The recent Zika outbreak has put Latin American cities at the forefront of the battle against infectious diseases. Mosquitoes are the deadliest animals on the planet, causing more than 1 million deaths each year. Yet mosquito-borne diseases are preventable. To control the disease risks, health authorities use a combination of techniques, including abating breeding sites and fumigating residential areas.
But most city governments struggle to deliver efficient prevention and remediation. Relying on highly manual operations, they are forced to canvass large-scale urban areas in search of standing water containers, which continuously spring up after rain showers. It is a needle-in-a-haystack problem that puts a strain on municipal resources and fails to effectively protect citizens from emerging health threats.
Now, mobile and cloud-based technology can guide health workers in the field and provide real-time risk assessment to power more targeted remediation efforts. By unlocking environmental risk data, new technologies help cities act smarter about where to look for mosquitoes and how to fight them. But to be truly transformative, tech products need to be designed to work in resource-constrained local conditions; they need to be highly adaptive, context-sensitive and user-centric.
Next-generation risk management tech: Cali’s pilot project
Premise has developed an integrated technology platform that enhances the speed and effectiveness of vector surveillance, targets control efforts and activates citizen networks for reporting and remediation.
With the support of the U.S. Agency for International Development, Premise and the Colombian city of Cali are piloting the implementation of the next generation of smart vector management technology. A city of 2.3 million people, which is also hyperendemic for dengue, Cali accounted for 23 percent of Colombia’s Zika cases in 2016, the world’s second-largest Zika outbreak, after Brazil’s.
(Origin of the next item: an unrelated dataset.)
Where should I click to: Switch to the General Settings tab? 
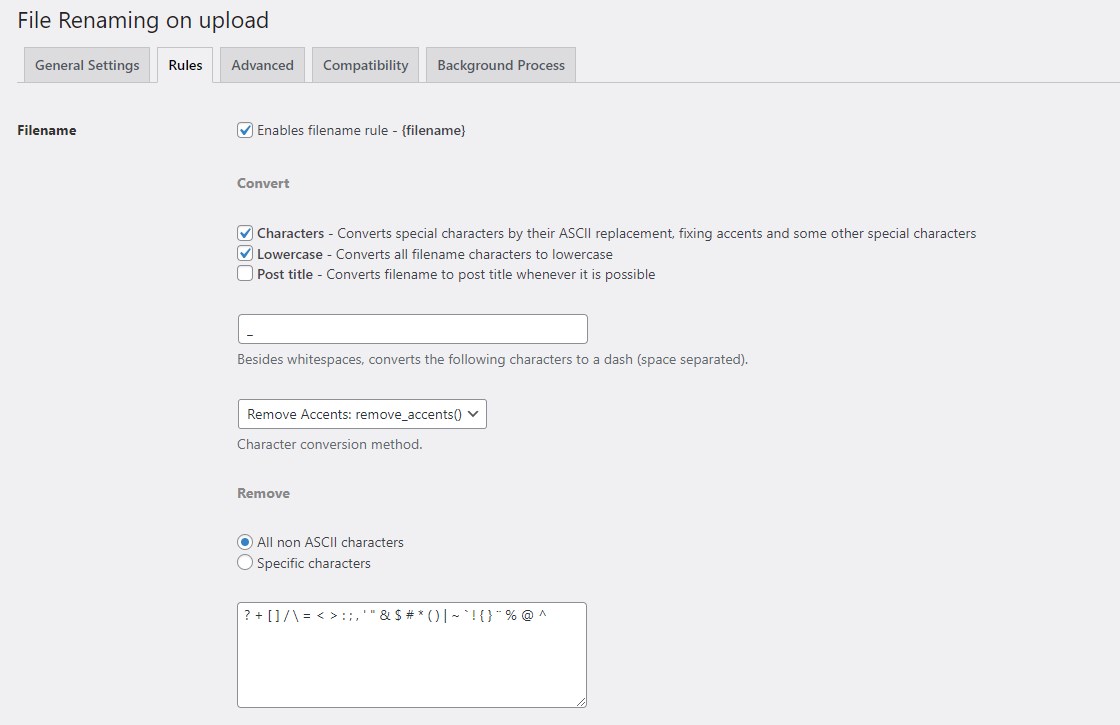coord(86,64)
To enable the delivery of core public services more efficiently, technology must thrive in local infrastructure and operating conditions. In the Colombian city of Cali, for example, people often leave newer phones at home, and take cheaper ones out on daily duties. In this context, app performance on low-cost phones is critical. Low battery and memory usage, as well as offline or asynchronous mobile-based data collection are also key to support full-day operations in the field. At Premise, we have set up networks that replicate connectivity conditions in rural parts of Africa to test app performance in real-world conditions.
Implementing new technology for resilient cities requires configuring standardized platforms to local operations and needs. It involves digging into the minutiae of operational programs, and understanding organizational patterns for triggering interventions, assigning work and consuming data outputs. This enables pulling on the right operational strings to deploy optimization strategies — improving treatment coverage through workers’ dynamic goal setting or ensuring aedes detection is correctly performed through personalized training.
New technology tools need to provide the flexibility to integrate decades-old programs with unwritten rules, while setting the foundations for improvement. For example, Cali’s flagship surveillance program monitors 54,000 storm drain access points several times a month. While roughly known by workers, these locations are not uniquely identifiable, and they are grouped into non-standardized areas for functional ease. Incorporating heuristic standards while geo-tagging activities on the platform is a way to ease implementation of new practices. As data reliability and granularity improves over time and patterns in health worker routes are detected, field missions will be optimized. This means reducing the number of visits necessary to reach equal measurement accuracy, and liberating resources for increasing treatment operations in high-risk areas.
A lot can go wrong when products built in Silicon Valley’s conference rooms hit the roaring streets of emerging countries’ cities: locations that don’t exist, transactions that don’t go through. When technology products mediate human interactions in the physical world, such as a driver picking up a passenger or a health worker conducting door-to-door visits, extreme attention should be paid to reducing operational frictions.
A smart city product is one that integrates in the day-to-day patterns of front line workers, and supports field practices with a high amount of variability and unpredictability. Black-box software solutions that streamline the administrative “assembly line” in a linear fashion don’t work well in contexts like Cali. Field implementers often take into account human factors that make things more functional on the ground — assigning work sectors to prevent women from entering dangerous neighborhoods or accommodate workers who don’t own a motorcycle. Products that are sensitive to human assets can learn from these decision rules so that they can better automate them over time, in a way that is directly actionable.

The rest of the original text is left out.